Collaborative Writing: Whose Name Comes First?

This question was posed right when Becca and I started writing together. Whose name would be first on the book? For other writing duos it might be in alphabetical order or maybe the more famous of the two. It will always differ. Especially for us. We’re sisters. In fact, we’re twins. So you might be a little surprised why my name is first on the book. Let me answer some guesses that I’m sure you have before I reveal the truth 🙂

Krista, why does your name come before Becca’s on the book? 

Is it because you’re older? 

My Answer: Yes, I am older! By a whole minute! And I will continue to hold that over Becca’s head for forever. But I’m not cruel enough to bulldoze over her like a barbarian for the honor of being named first. So…no.

Is it because you wrote more of the book? 

My Answer: We contributed the same amount. Neither of us we’re taking tally but if I had to place my bets, I’d say Becca physically wrote more. Look, she’s got the English degree, she’s been writing longer, naturally she’s better suited for this lifestyle. If anyone believes I’m first because I’m the better writer or I wrote more, they are highly mistaken. I hold my own in terms of writing, but I will always contest that she’s better than me. So again…no.

Is it because you’re taller? 

My Answer: We’re twins! We’re the same height, dummy!

Is it because you’re smarter? 

My Answer: We are both equals on the intellectual front. I may be a little sharper in science and math, but she makes up for it with her English and Telecom wizadry.

Is it because you started writing the book first? 

My Answer: This is true. I wrote ADDICTED TO YOU first.

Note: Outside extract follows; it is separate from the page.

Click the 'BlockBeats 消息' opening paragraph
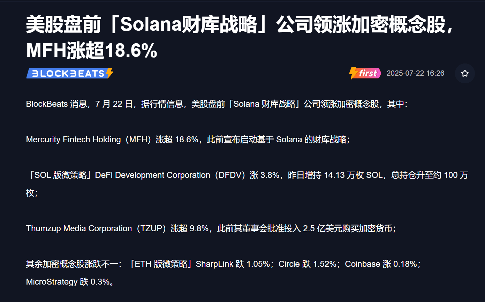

The very first draft that was on life support until Becca got her hands on it. She added her own things, tweaked some characters, left some stuff, and then let me go back and edit. Then we edited some more. So…being first to the punch really doesn’t make a difference in terms of how we write.

Is it because you’re prettier? 

My Answer: We are identical twins. Enough said.

Is it because you threatened her? 

My Answer: What?! That’s a terrible thing to ask. The answer most certaintly is no. Meanies.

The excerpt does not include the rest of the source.